** Opening Provided material block **

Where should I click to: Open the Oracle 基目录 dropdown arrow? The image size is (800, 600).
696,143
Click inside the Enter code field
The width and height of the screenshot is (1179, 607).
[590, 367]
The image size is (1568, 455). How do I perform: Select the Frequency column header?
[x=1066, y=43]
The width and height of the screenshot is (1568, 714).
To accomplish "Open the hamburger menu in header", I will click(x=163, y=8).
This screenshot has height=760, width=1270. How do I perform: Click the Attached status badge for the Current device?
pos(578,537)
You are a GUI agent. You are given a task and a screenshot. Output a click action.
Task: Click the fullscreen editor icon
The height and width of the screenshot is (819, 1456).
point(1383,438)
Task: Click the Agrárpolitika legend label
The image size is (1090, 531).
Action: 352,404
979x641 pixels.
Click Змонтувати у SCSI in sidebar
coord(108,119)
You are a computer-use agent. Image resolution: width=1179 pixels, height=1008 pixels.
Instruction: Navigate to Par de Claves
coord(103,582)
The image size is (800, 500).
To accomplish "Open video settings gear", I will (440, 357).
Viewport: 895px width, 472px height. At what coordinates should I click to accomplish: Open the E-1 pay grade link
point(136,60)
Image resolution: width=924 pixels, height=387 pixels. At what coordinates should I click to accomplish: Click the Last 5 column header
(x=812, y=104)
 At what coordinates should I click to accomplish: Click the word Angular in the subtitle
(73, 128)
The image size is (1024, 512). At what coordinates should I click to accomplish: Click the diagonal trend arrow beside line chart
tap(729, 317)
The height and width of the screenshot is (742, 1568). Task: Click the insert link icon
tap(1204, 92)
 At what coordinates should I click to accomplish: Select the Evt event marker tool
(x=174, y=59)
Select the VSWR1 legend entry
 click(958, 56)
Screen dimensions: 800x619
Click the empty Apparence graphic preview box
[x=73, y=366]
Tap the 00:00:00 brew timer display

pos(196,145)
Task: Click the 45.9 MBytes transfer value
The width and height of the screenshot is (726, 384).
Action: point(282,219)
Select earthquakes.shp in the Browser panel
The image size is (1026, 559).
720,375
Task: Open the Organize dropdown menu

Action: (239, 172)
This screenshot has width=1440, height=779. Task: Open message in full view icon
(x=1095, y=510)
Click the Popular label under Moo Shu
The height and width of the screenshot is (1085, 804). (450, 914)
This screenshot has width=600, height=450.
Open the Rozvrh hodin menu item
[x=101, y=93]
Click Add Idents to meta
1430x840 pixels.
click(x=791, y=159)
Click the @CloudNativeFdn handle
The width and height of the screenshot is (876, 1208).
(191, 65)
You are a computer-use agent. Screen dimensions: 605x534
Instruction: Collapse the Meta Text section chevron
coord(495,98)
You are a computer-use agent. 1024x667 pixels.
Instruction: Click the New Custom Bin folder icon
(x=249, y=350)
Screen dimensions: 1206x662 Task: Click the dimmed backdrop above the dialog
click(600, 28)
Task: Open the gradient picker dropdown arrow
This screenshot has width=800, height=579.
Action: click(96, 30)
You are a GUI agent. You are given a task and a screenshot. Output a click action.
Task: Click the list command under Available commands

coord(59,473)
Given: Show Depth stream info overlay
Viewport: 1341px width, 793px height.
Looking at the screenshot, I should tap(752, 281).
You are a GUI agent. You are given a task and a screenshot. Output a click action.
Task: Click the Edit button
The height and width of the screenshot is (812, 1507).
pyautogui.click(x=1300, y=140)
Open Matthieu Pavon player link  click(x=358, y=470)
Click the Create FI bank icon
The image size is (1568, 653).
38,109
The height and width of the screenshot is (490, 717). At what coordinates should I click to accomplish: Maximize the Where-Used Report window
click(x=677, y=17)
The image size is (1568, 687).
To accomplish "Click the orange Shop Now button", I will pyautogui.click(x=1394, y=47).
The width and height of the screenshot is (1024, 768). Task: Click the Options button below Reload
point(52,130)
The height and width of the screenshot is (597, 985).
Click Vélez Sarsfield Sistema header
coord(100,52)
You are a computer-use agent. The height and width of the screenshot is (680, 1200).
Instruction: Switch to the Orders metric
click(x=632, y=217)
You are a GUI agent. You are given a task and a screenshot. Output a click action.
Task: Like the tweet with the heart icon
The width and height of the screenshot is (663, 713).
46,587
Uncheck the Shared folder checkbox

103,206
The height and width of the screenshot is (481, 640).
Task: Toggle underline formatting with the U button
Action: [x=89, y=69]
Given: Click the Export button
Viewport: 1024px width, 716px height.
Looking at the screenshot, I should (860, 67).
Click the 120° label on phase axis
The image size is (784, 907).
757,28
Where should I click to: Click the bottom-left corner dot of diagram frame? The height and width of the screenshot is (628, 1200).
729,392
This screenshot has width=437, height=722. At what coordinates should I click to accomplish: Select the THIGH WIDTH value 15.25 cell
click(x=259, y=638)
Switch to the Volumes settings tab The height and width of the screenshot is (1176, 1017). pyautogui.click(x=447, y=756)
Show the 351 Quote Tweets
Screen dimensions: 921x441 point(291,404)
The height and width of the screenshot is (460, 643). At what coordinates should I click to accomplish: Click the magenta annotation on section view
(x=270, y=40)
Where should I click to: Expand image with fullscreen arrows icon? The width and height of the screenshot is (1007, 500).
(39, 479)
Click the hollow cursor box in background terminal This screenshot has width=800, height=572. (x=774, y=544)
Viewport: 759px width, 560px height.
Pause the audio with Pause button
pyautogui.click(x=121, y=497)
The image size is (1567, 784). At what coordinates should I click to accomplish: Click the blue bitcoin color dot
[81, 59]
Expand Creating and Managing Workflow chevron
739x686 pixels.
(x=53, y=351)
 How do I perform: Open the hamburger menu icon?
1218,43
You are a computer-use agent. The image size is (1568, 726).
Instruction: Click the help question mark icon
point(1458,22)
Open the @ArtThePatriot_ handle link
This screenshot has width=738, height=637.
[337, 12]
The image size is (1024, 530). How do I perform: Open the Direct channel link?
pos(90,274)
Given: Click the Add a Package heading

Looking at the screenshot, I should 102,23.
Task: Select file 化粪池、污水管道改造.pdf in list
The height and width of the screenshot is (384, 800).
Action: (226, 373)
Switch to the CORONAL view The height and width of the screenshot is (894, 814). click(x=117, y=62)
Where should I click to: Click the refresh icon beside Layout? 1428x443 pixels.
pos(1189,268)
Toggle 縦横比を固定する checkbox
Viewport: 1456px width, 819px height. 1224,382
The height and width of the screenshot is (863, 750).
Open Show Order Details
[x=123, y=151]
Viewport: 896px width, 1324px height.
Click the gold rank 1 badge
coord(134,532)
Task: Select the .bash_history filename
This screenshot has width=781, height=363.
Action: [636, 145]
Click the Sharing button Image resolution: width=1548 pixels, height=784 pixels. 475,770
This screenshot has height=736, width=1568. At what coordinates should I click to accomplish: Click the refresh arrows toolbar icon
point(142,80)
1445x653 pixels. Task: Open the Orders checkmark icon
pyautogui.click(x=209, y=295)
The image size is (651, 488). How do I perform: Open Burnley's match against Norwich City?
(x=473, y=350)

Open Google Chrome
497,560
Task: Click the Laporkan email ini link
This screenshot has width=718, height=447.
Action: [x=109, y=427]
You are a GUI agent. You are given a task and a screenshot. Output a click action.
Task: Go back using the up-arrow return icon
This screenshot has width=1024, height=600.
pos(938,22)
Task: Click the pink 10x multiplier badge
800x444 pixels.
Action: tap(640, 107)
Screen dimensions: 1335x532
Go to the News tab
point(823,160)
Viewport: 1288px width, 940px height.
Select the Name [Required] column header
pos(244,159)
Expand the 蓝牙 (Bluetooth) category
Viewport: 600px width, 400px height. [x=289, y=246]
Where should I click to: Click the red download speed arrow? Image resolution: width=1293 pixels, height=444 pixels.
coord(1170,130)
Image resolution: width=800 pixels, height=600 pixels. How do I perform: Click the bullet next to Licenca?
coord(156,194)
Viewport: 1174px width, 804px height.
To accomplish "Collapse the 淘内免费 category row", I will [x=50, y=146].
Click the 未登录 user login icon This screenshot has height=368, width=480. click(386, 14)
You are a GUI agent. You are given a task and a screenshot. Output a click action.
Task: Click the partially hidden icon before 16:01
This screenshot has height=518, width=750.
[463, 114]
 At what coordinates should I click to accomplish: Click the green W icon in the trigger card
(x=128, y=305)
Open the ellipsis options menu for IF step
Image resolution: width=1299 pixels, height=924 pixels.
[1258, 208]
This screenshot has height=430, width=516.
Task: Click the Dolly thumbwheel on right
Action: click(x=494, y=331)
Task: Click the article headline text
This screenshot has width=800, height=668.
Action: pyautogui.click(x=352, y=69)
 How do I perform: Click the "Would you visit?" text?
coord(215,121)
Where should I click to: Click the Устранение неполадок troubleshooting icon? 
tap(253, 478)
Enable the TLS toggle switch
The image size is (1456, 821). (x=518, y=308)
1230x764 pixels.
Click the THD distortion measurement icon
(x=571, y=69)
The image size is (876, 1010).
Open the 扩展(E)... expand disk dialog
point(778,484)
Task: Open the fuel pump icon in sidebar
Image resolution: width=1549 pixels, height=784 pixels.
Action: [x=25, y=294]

** Closing Provided material block **

→ **Task statement**:
Copy out the entries exactly. Begin at the first line and end with the line that has "The image size is (800, 500).".

→ **Finished task**:
Where should I click to: Open the Oracle 基目录 dropdown arrow? The image size is (800, 600).
696,143
Click inside the Enter code field
The width and height of the screenshot is (1179, 607).
[590, 367]
The image size is (1568, 455). How do I perform: Select the Frequency column header?
[x=1066, y=43]
The width and height of the screenshot is (1568, 714).
To accomplish "Open the hamburger menu in header", I will click(x=163, y=8).
This screenshot has height=760, width=1270. How do I perform: Click the Attached status badge for the Current device?
pos(578,537)
You are a GUI agent. You are given a task and a screenshot. Output a click action.
Task: Click the fullscreen editor icon
The height and width of the screenshot is (819, 1456).
point(1383,438)
Task: Click the Agrárpolitika legend label
The image size is (1090, 531).
Action: 352,404
979x641 pixels.
Click Змонтувати у SCSI in sidebar
coord(108,119)
You are a computer-use agent. Image resolution: width=1179 pixels, height=1008 pixels.
Instruction: Navigate to Par de Claves
coord(103,582)
The image size is (800, 500).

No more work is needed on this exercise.